SOURCE DATA: Begin

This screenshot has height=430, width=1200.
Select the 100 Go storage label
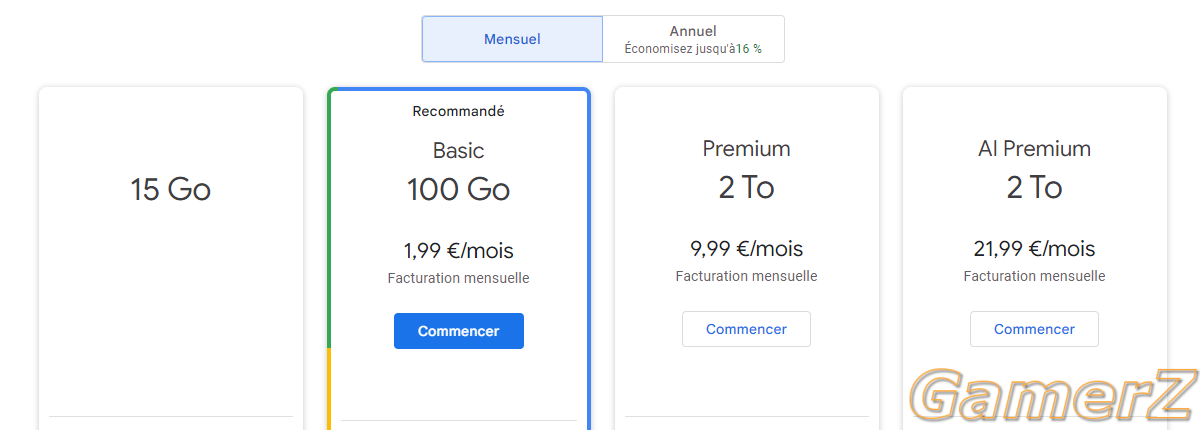pos(459,189)
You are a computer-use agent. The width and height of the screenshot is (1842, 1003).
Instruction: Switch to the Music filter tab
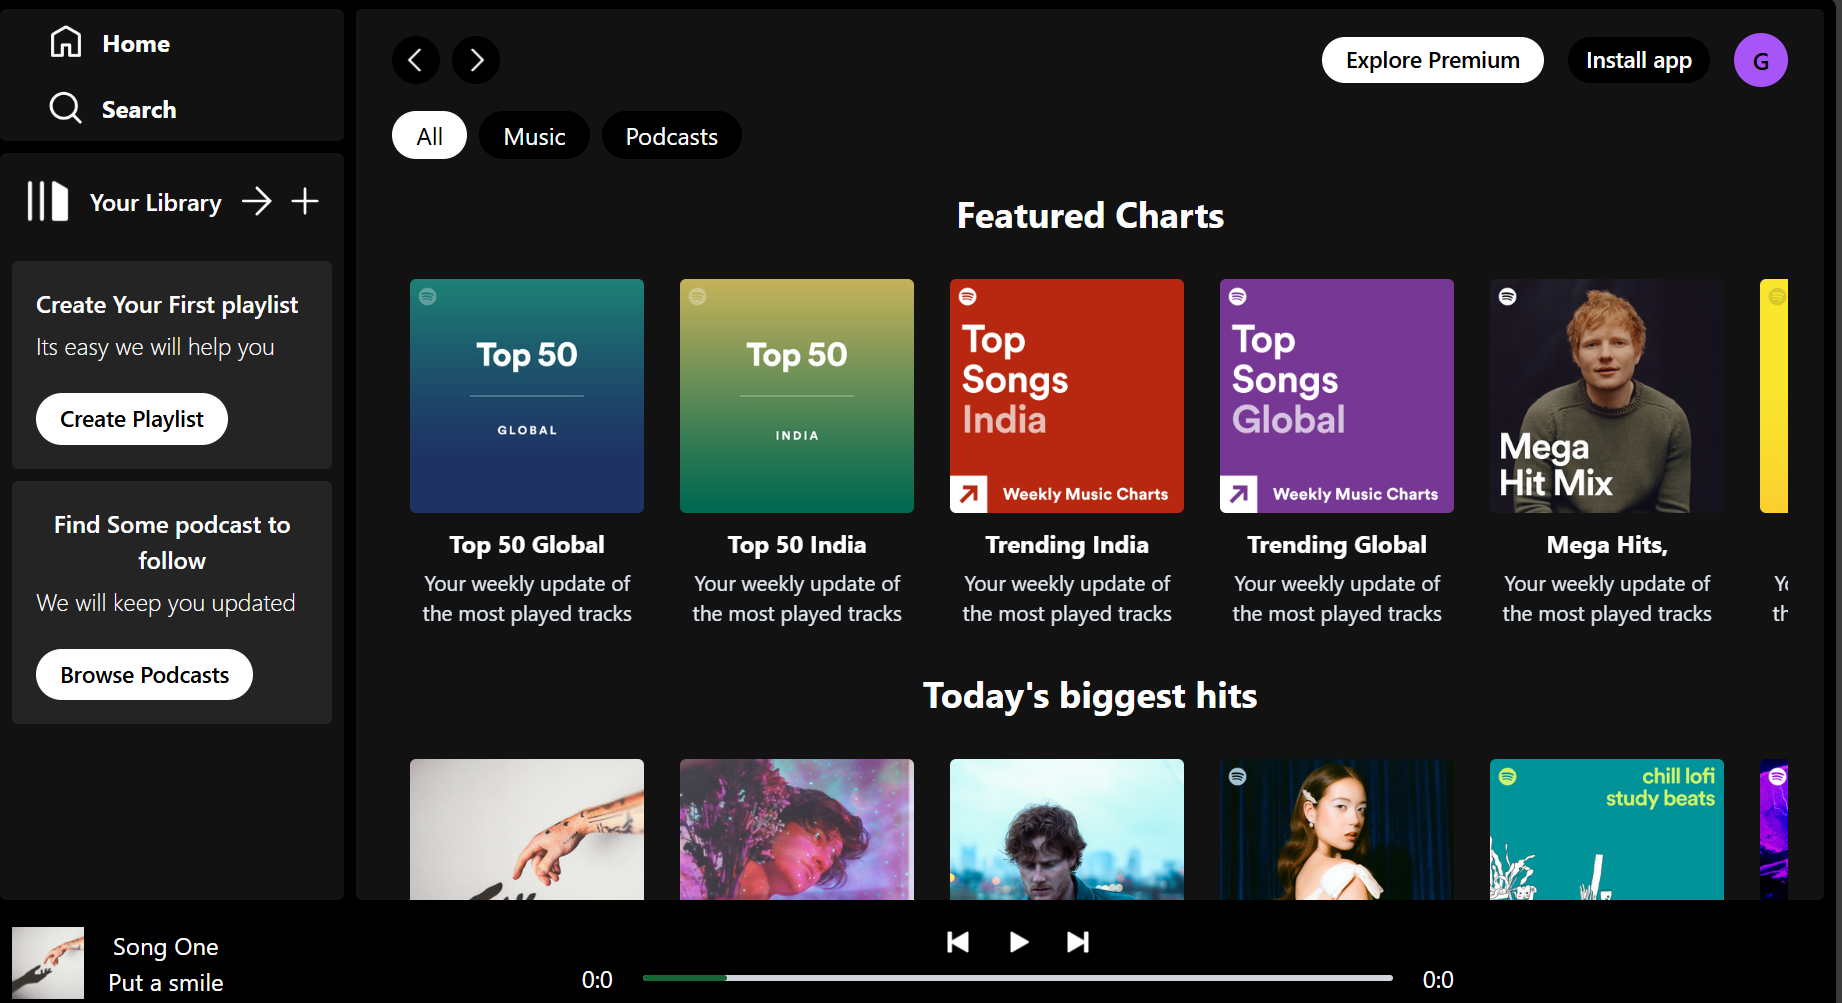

SOURCE DATA: End

▸ **YOUR OBJECTIVE**
Every line above should be transcribed exactly, though no image should be carried over.

▸ **COMPLETED TASK**
This screenshot has height=430, width=1200.
Select the 100 Go storage label
pos(459,189)
You are a computer-use agent. The width and height of the screenshot is (1842, 1003).
Instruction: Switch to the Music filter tab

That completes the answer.